The Need to Increase the Warnings of Worsening Symptoms

Bracing statistics from the journal Addiction show that medical marijuana to combat chronic pain has, for some patients, negative consequences. In a group of 527 people—82% white, 49% male, average age 45.6 years—looking to be certified or recertified for medical marijuana it was found that over 40% experienced withdrawal symptoms.
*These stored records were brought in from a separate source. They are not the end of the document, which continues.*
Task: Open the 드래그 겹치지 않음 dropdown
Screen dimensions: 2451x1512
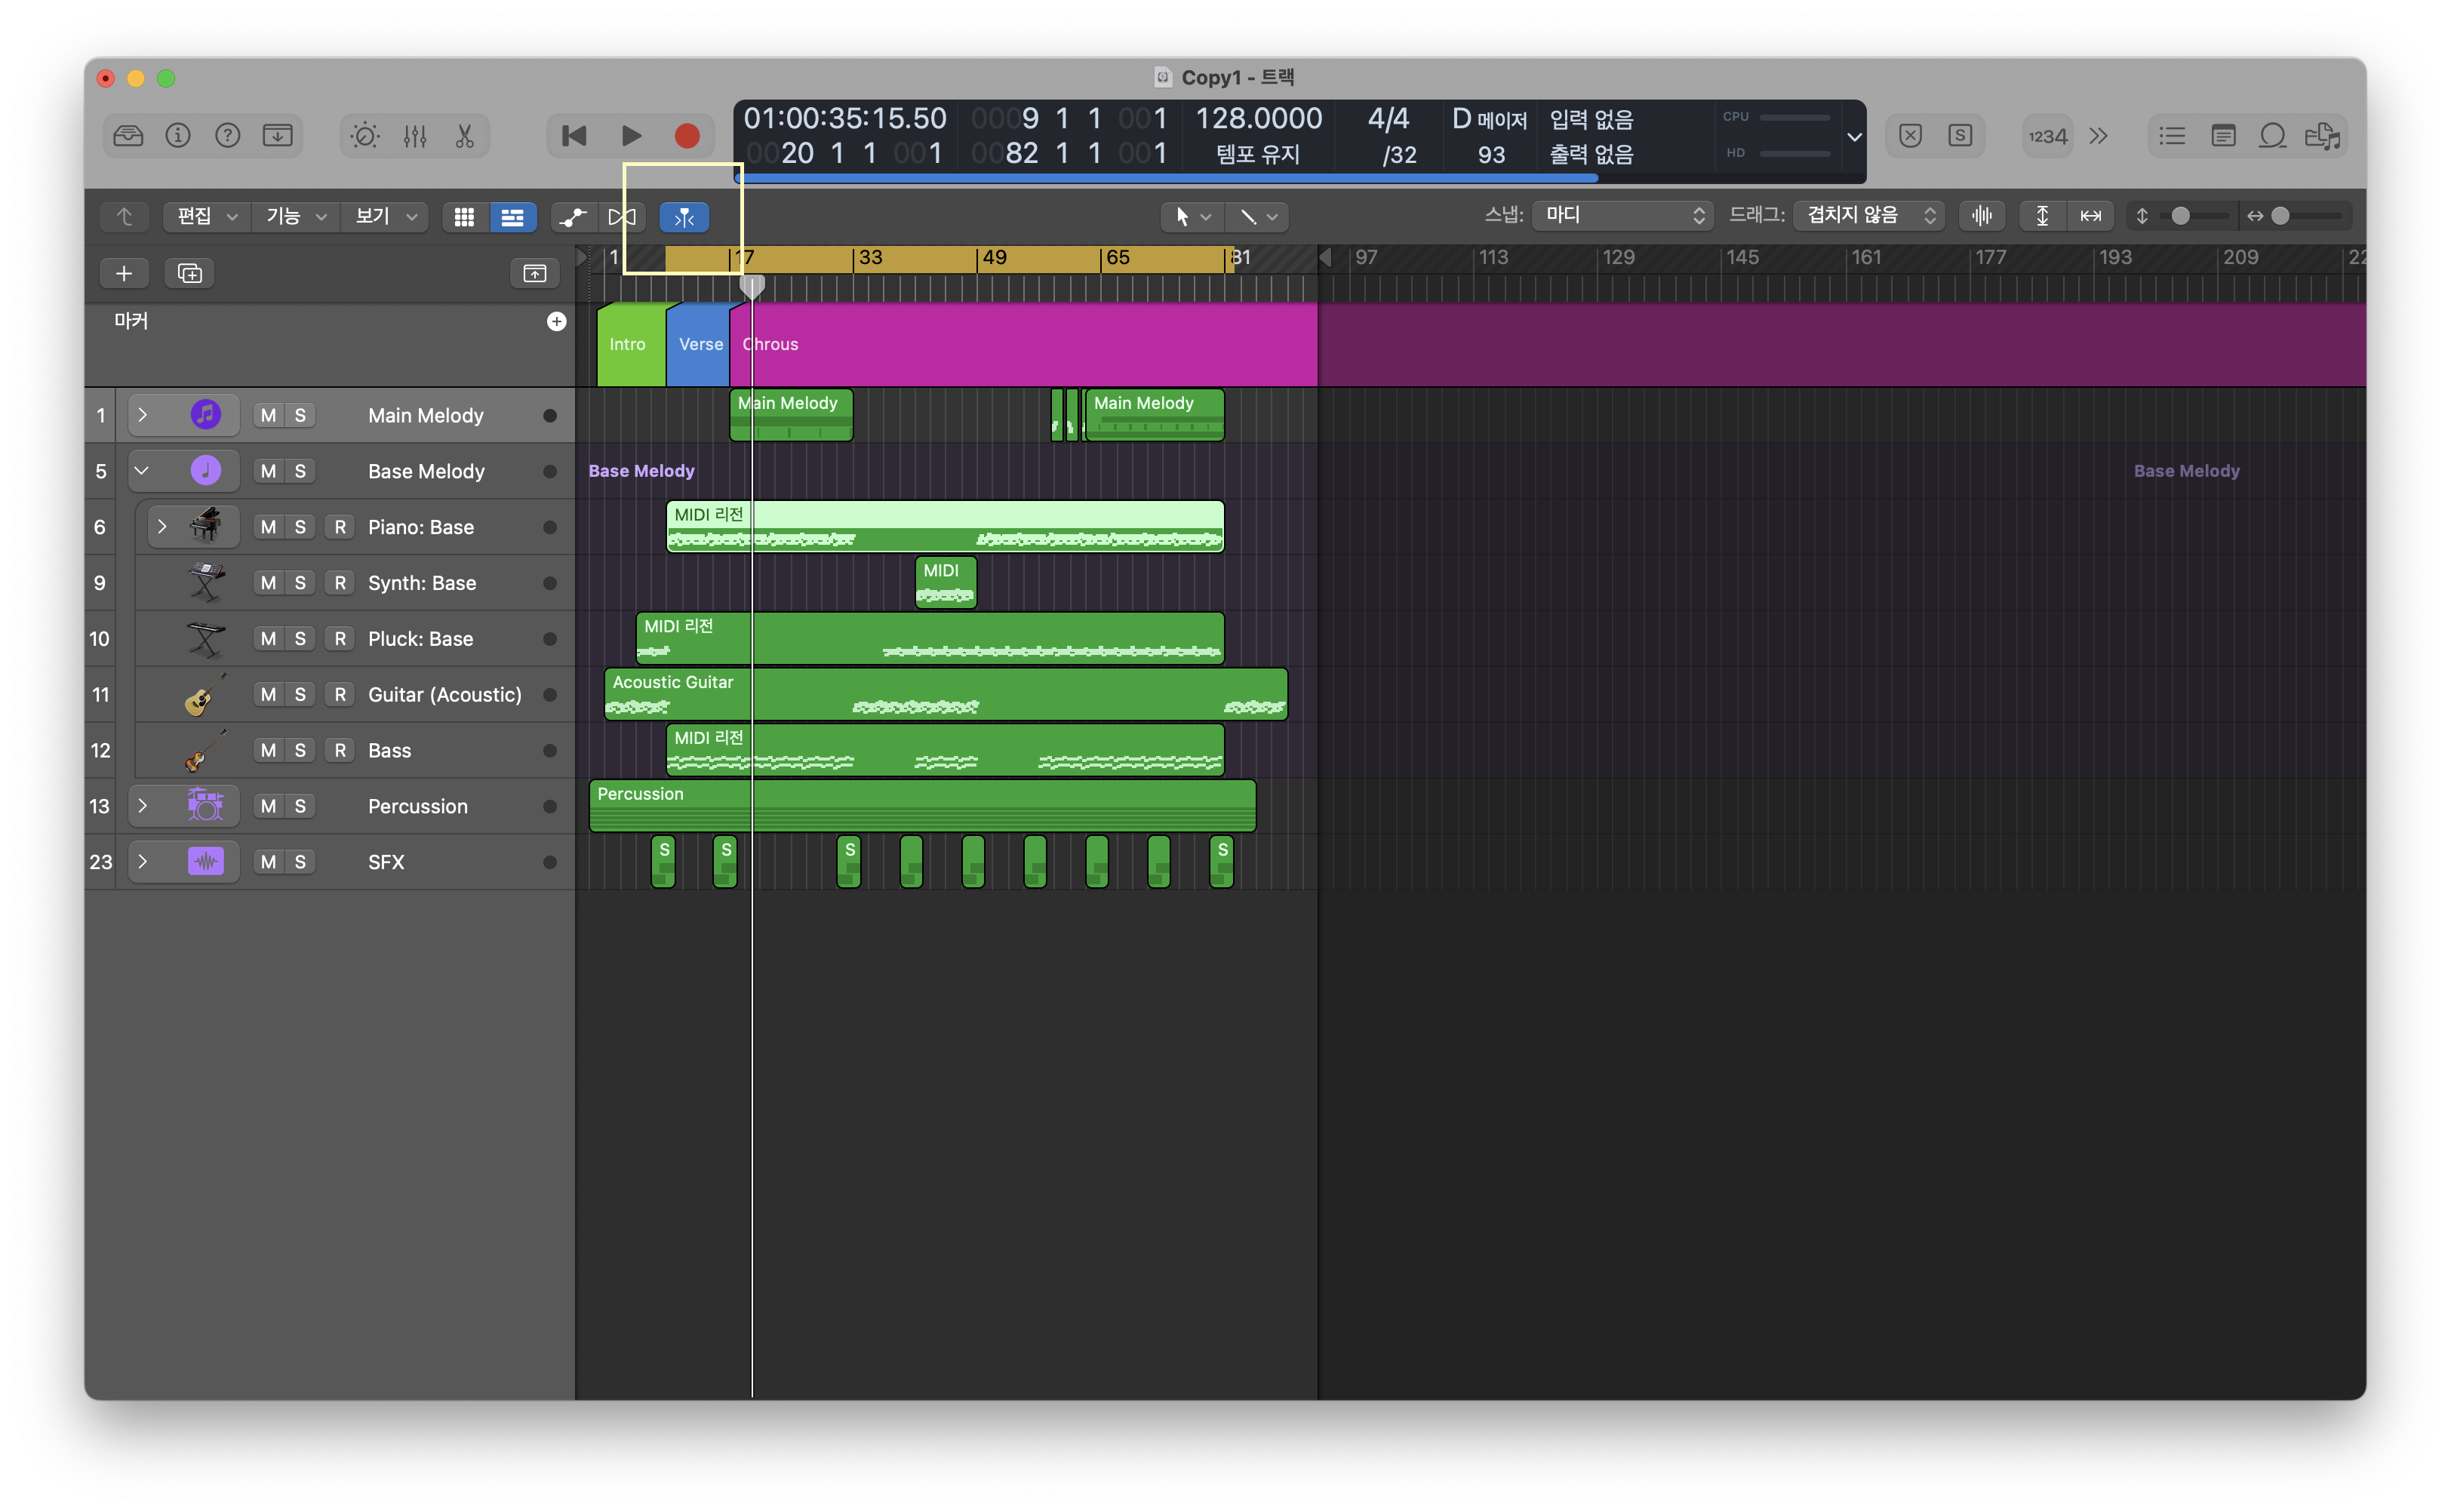Action: tap(1867, 215)
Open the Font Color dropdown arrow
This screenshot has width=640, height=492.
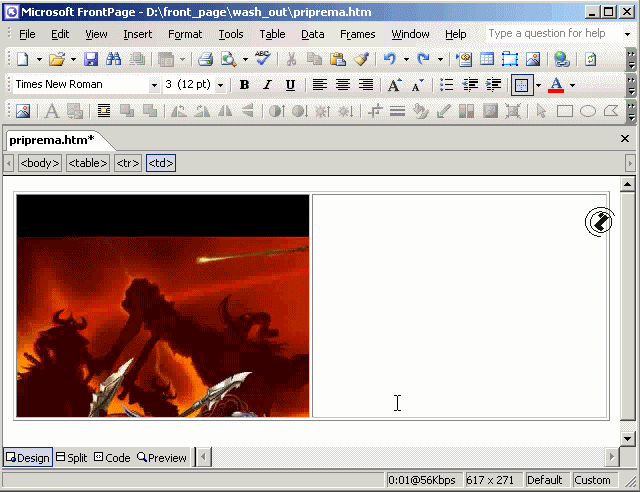(x=572, y=85)
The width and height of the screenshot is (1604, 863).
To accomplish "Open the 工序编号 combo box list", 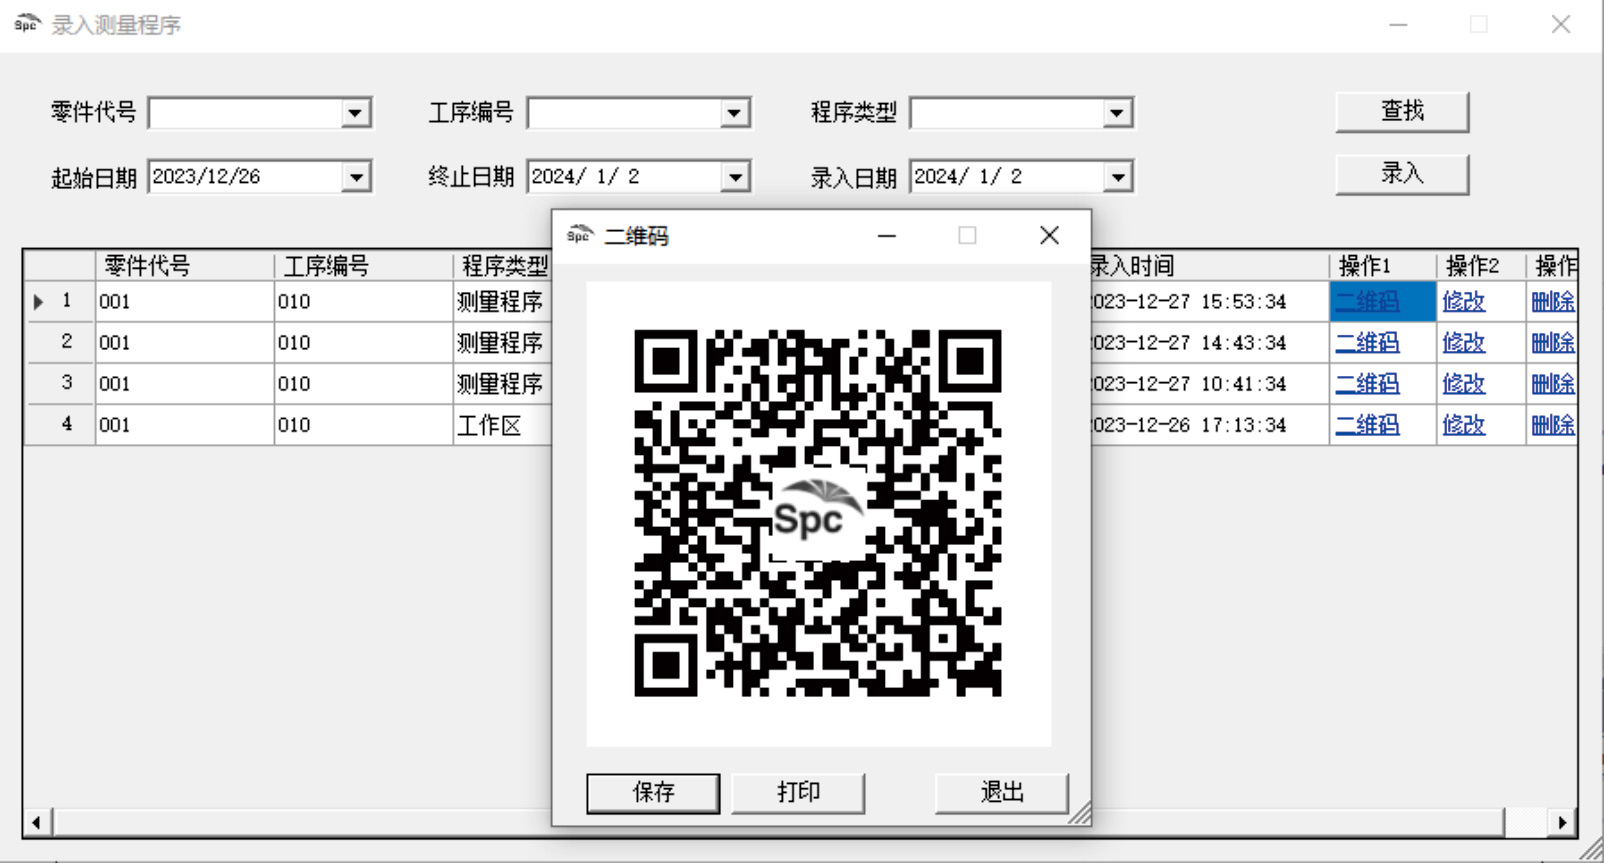I will pos(734,113).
Other findings:

  • Approximately 10% of patients said there were negative changes to their mental state, energy levels, mood, sleep, and appetite over a 2 year course of cannabis use
  • Patients may not be able to distinguish withdrawal symptoms from their underlying condition
  • Those who perceive cannabis as “harmless” are incorrect

Analysis leader Lara Coughlin, PhD, commented that “Some people report experiencing significant benefits from medical cannabis, but our findings suggest a real need to increase awareness about the signs of withdrawal symptoms developing to decrease the potential downsides of cannabis use, especially among those who experience severe or worsening symptoms over time.” The study concluded, “Adults with chronic pain seeking medical cannabis certification or re‐certification appear to experience mild to severe withdrawal symptoms. Withdrawal symptoms tend to be stable over a 2‐year period, but younger age is predictive of worse symptoms and of an escalating withdrawal trajectory.”